第1章 誰にも言えない
悟「おい、手を離せ。……俺の連れなんだけど?」
その一言に、男は一瞬ひるんだ。
五条の存在感、それはただの一般人のものではない。
圧倒的な"余裕"と"力"を纏った男の気配に酔いが一気に醒めたのだろう。
男「な、なんだよ……関係ねぇだろ……っ!」
悟「関係あるよ。だって、これから一緒に過ごす予定なんだし。

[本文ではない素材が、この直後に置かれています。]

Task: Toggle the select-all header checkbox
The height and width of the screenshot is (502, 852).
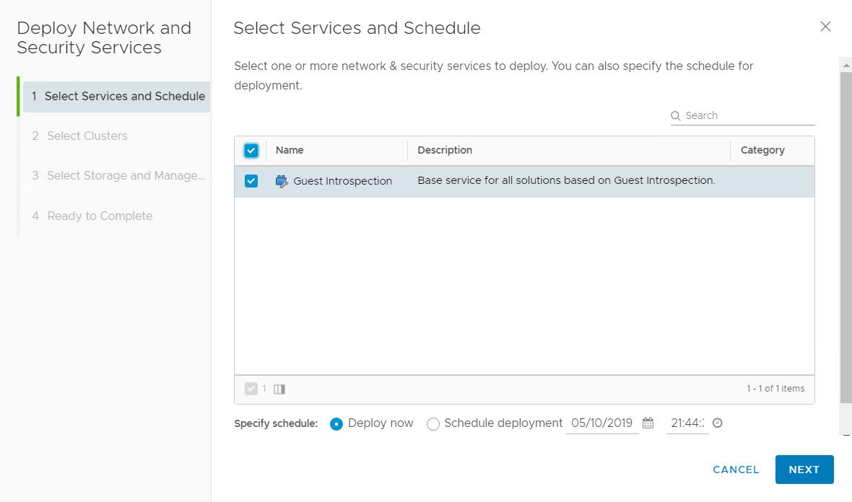Action: click(251, 151)
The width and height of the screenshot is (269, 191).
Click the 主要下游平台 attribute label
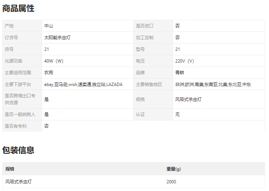tap(18, 85)
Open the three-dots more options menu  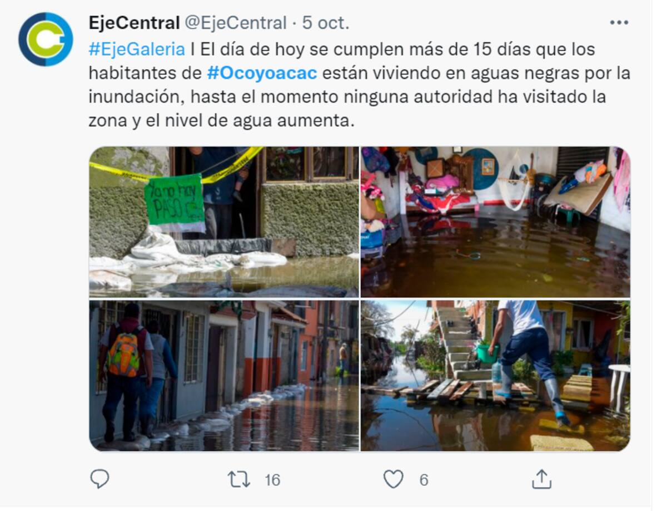pyautogui.click(x=619, y=23)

」
五条がサングラス越しに笑みを浮かべながら彼女の肩を抱き寄せた瞬間、男は舌打ちしてその場を去っていった。
めいの身体が、僅かに震えていた。
彼女の頬には涙の跡、胸元のブラウスは乱れ、香水と冷や汗が混ざった甘い匂いが漂っていた。
悟「大丈夫?」
「……ありがとう、ございます……。」
五条は彼女の耳元に顔を寄せた。
悟「震えてるね。怖かった?」
「……少し、だけ。」
悟「じゃあ、俺と来る?怖いことはしないよ。たぶん。」
その冗談めかした囁きに、めいは戸惑いながらも小さく頷いた。
彼女の瞳はまだ怯えていたが、それでも五条の腕の中にいれば安心だと思ったのか身を預けてきた。

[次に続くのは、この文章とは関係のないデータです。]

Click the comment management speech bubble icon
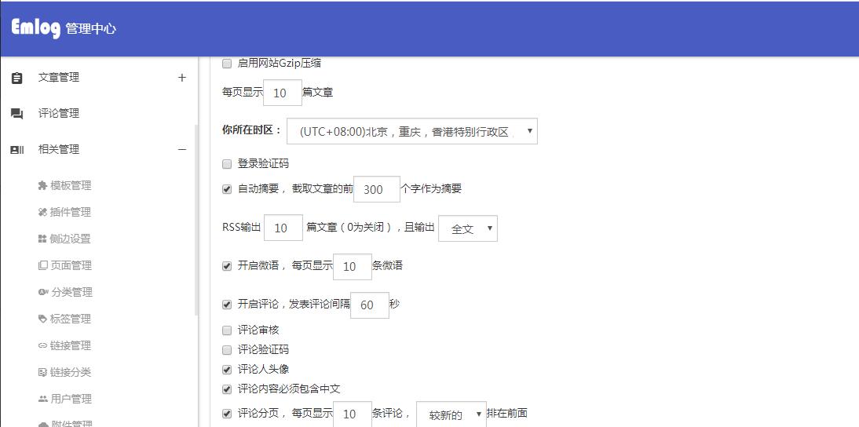859x427 pixels. point(16,114)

──そして2人は静かにタクシーに乗り込み、繁華街の外れにあるホテルへと向かった。
シンプルな内装のラブホテルの1室。
鍵が閉まる音と同時に、静寂が降りる。
めいはソファに腰を下ろし、落ち着かない様子で指先を弄んでいた。
悟「ほら、お水。緊張してるでしょ?」
五条がペットボトルを差し出す。
彼の声は優しく、まるで少女をあやすようだった。
「……優しいんですね、意外。」
悟「よく言われる。見た目チャラいからね、俺。」
「……でも、助けてくれて……本当に、嬉しかった。」
彼女の声はかすかに震えていた。
五条はその様子をじっと見つめ、そしてゆっくりと彼女の隣に腰を下ろす。
距離は近い。
膝と膝が触れるほど。
めいが視線を落とすと、五条の長く美しい指がそっと彼女の手に触れた。